Particularly when an orchestra’s survival depends on enthusiastic responses from its patrons, through ticket sales and individual donations, one logical approach is to program crowd-pleasing works like “Eroica” or Rachmaninoff’s Second Piano Concerto, which seem to require minimal marketing to sell tickets. From a rehearsal perspective, too, it’s beneficial for orchestras to perform works already in their repertory. Using existing parts from a library saves not only money, but also, time: if the string sections’ bowings have already been worked out, for example, less rehearsal time is spent making sure interpretations match.
It’s common practice, in fact, to allocate less rehearsal time to well-known works. Last spring, San Francisco’s Classical Revolution performed the “Eroica” in a concert for which it charged admission. The sole rehearsal occurred mere hours before the concert: it was assumed that everyone had played it already and would execute their parts well enough to create an enjoyable performance. Pragmatism tinges the programs of even the most prestigious symphony orchestras. When San Francisco Symphony gave the local premiere of John Adams’s “Scheherazade.2,” a challenging 50-minute score, it seemed purposive that the second half of the program was Prokofiev’s “Romeo and Juliet.” The piece earned the orchestra its first Grammy with Michael Tilson Thomas, and has never been difficult to resurrect, one performer told me.
Considering the significant logistical advantages to playing often-performed repertoire, is it realistic to ask that an increasing variety of 18th through 20th century works be performed? Orchestras are only beginning to address the lack of non-white and non-male composers in their repertories, arguably a more pressing inclusivity problem to address than that of obscure old European composers. And even if a managerial team makes the effort to champion one unsung composer or work, countless others will be left behind.

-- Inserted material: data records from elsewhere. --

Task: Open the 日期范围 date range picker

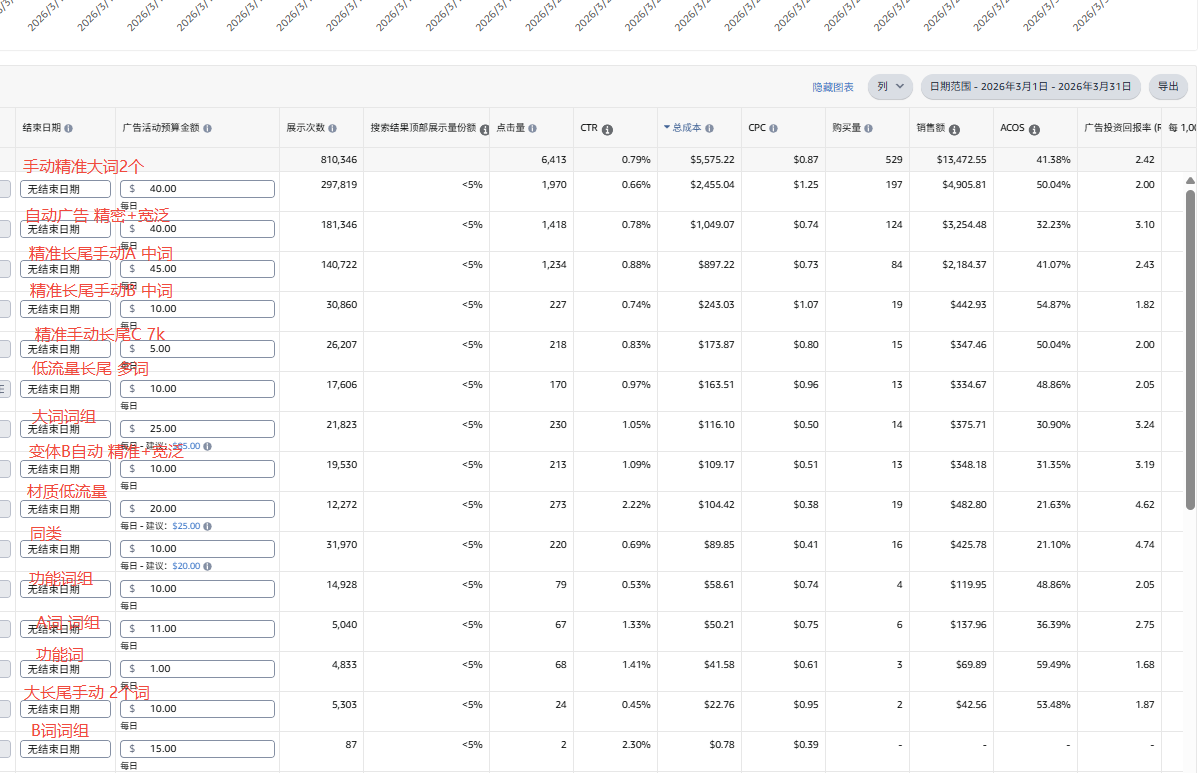Action: (1030, 87)
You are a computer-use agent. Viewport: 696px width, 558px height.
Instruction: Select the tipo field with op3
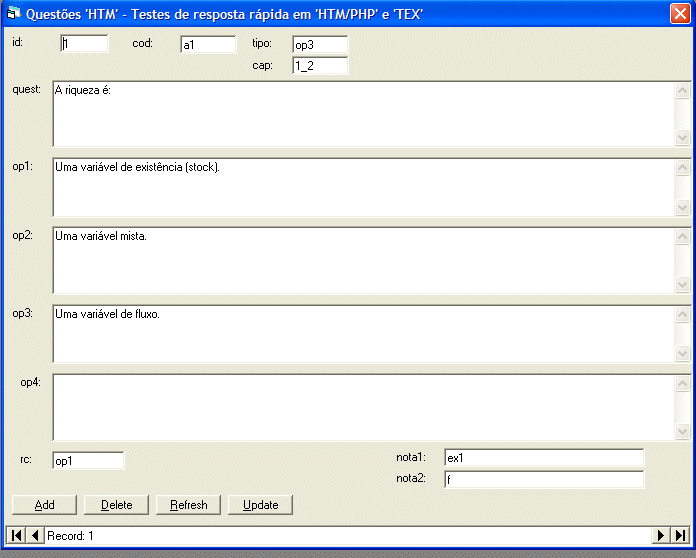pyautogui.click(x=320, y=45)
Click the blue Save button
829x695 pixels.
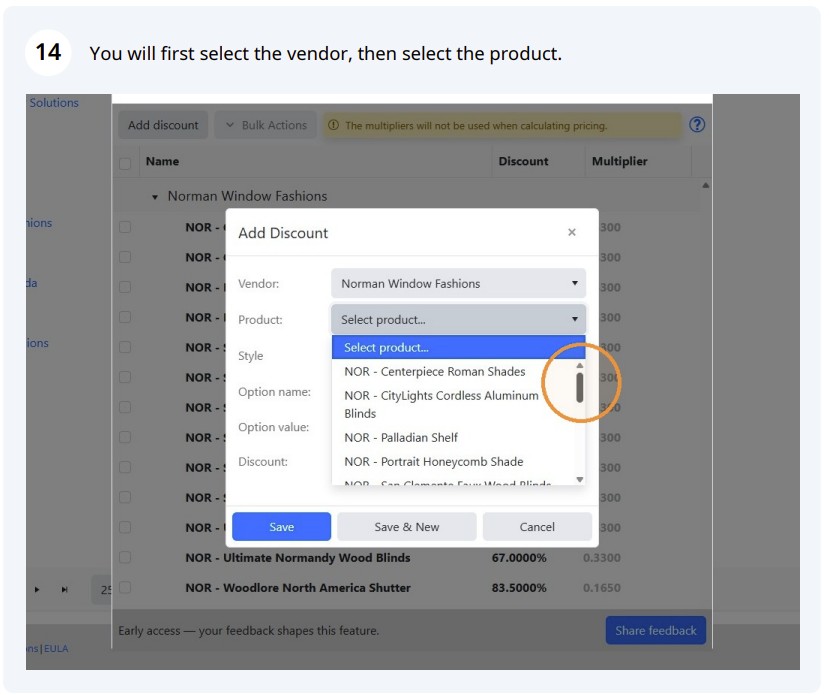point(281,527)
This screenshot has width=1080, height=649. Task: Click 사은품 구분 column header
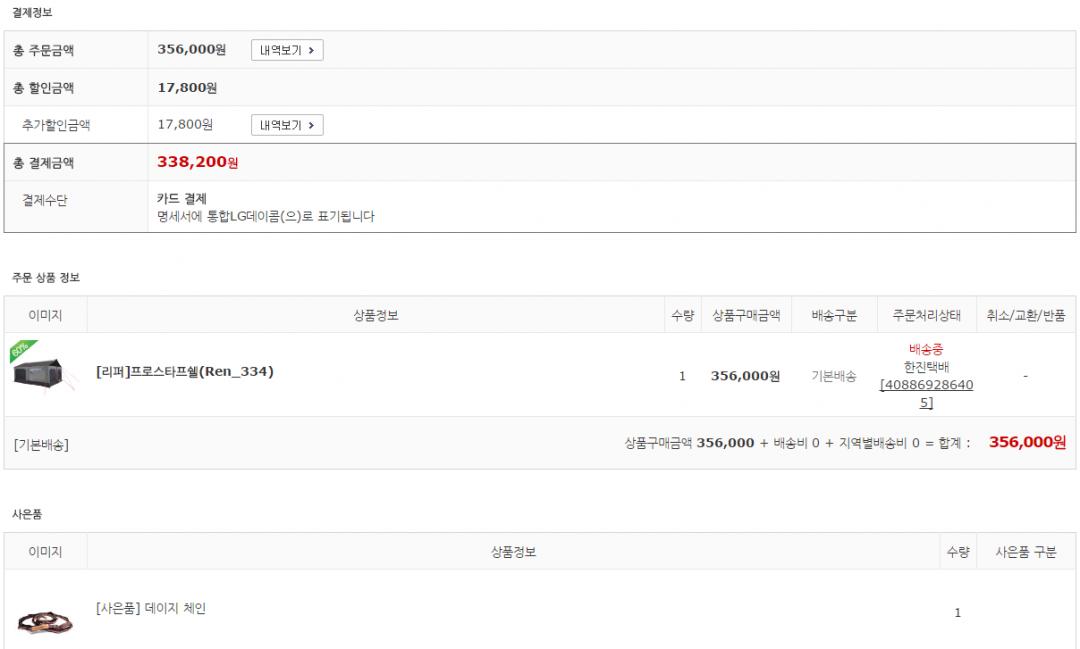[x=1026, y=552]
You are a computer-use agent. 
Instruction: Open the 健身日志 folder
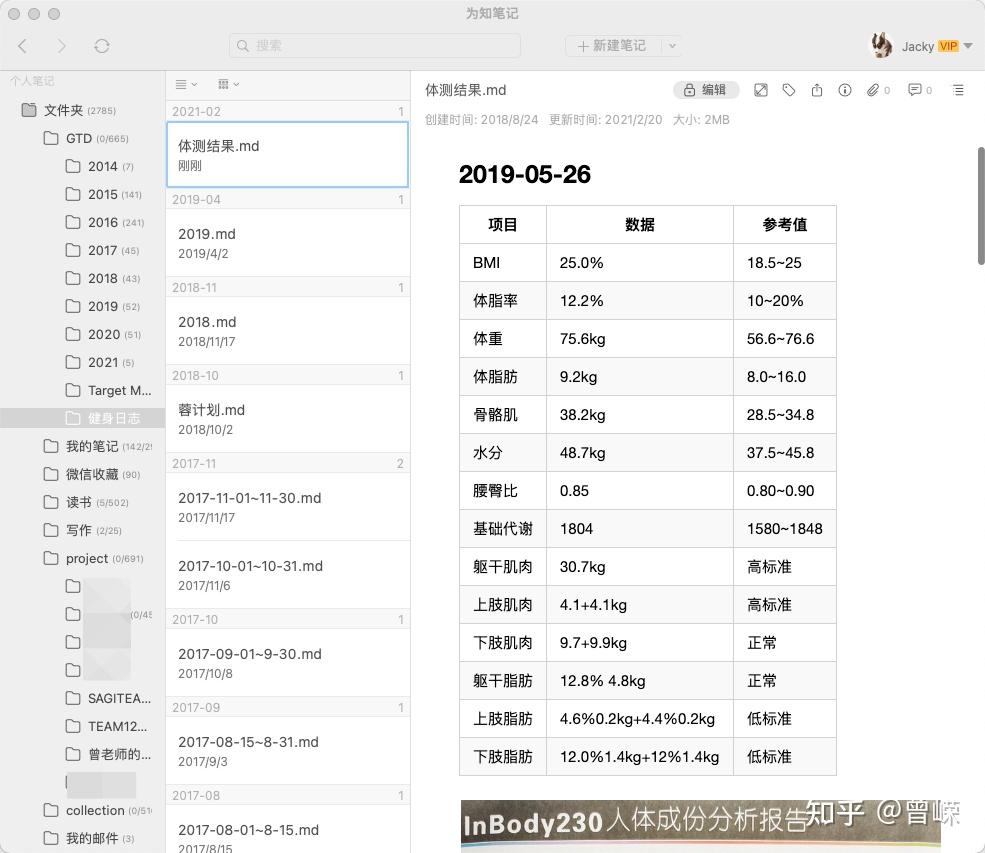110,418
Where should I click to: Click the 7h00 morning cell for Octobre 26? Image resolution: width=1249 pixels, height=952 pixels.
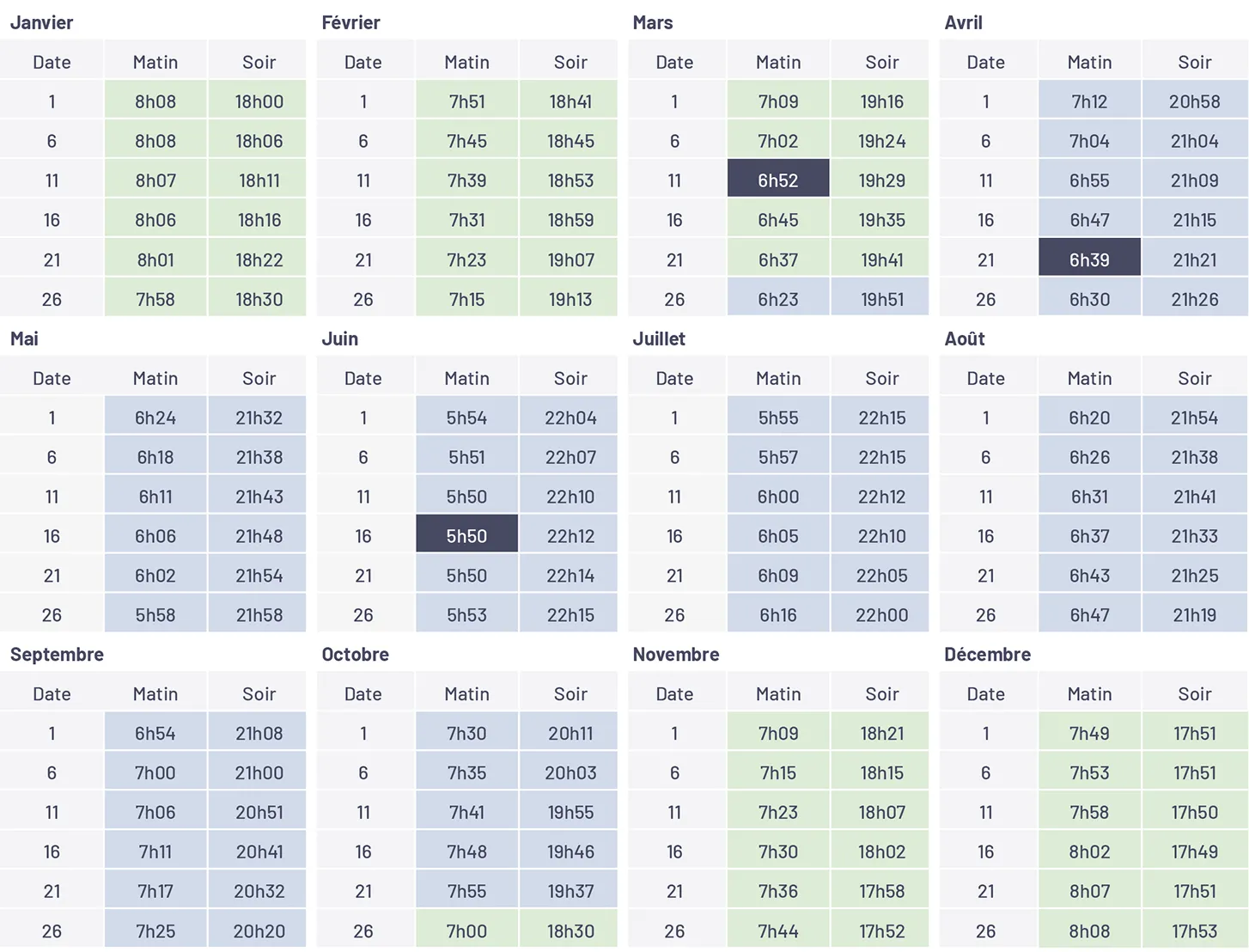(466, 931)
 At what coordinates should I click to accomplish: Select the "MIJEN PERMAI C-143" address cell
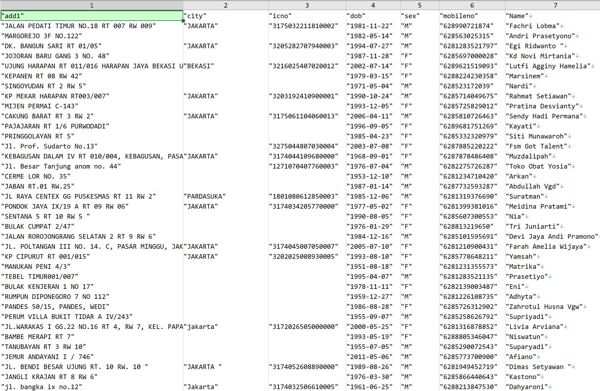91,106
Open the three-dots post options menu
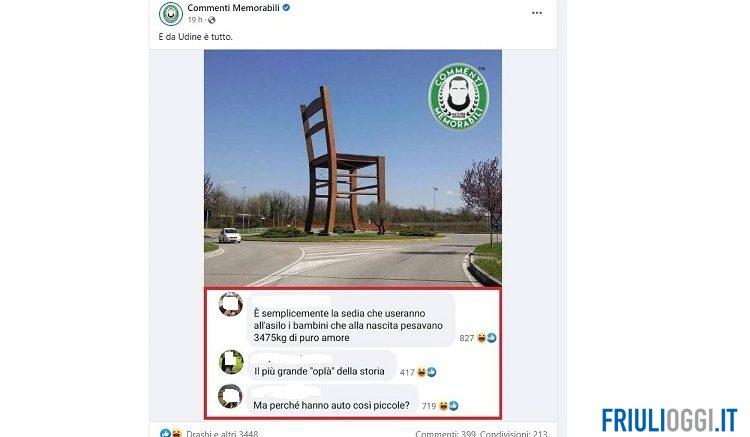This screenshot has width=750, height=437. tap(537, 13)
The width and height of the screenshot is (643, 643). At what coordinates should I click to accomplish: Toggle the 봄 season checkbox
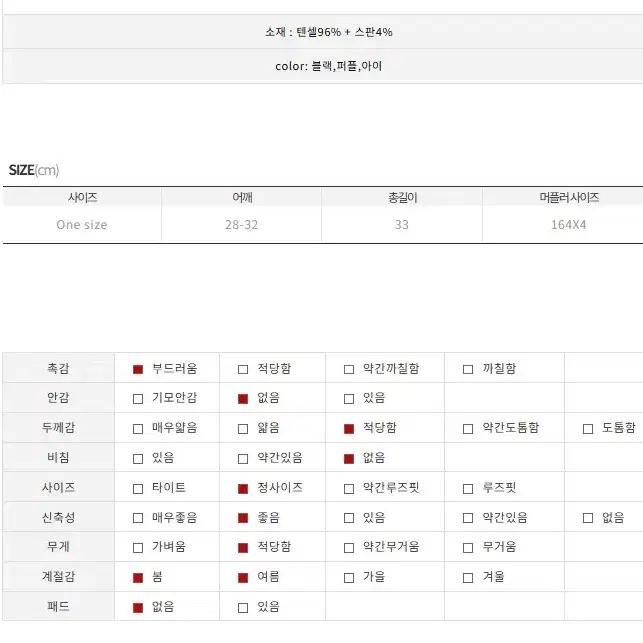point(138,578)
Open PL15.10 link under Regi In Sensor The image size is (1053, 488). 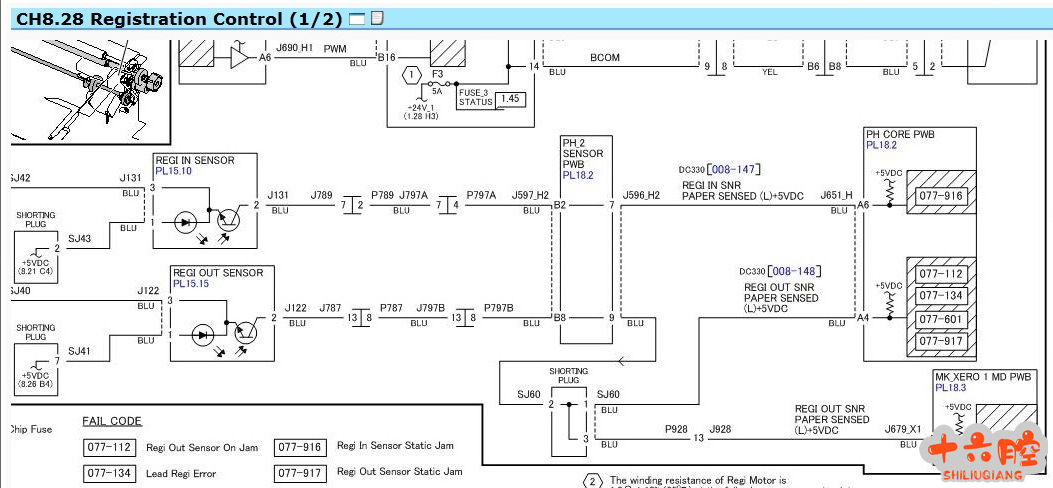click(x=173, y=171)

Though German by birth, August Manns advocated for the advancement of British music throughout his nearly 50-year career as conductor of the orchestral series at London’s Crystal Palace. He programmed numerous works by composers like Sullivan, Parry, and Bennett—but, in 1880, when he polled more than a thousand audience members about which works performed during the season they’d most like to hear again, none of the British composers made the cut. Beethoven’s “Pastorale,” Mendelssohn’s “Scottish,” and Schubert’s “The Great” won the symphony category, amassing a combined 47 percent of votes. In another survey conducted seven years later, Beethoven and Mendelssohn were again the winners. For the Crystal Palace listeners, a canon was forming—one that didn’t reflect Mann’s own sensibilities.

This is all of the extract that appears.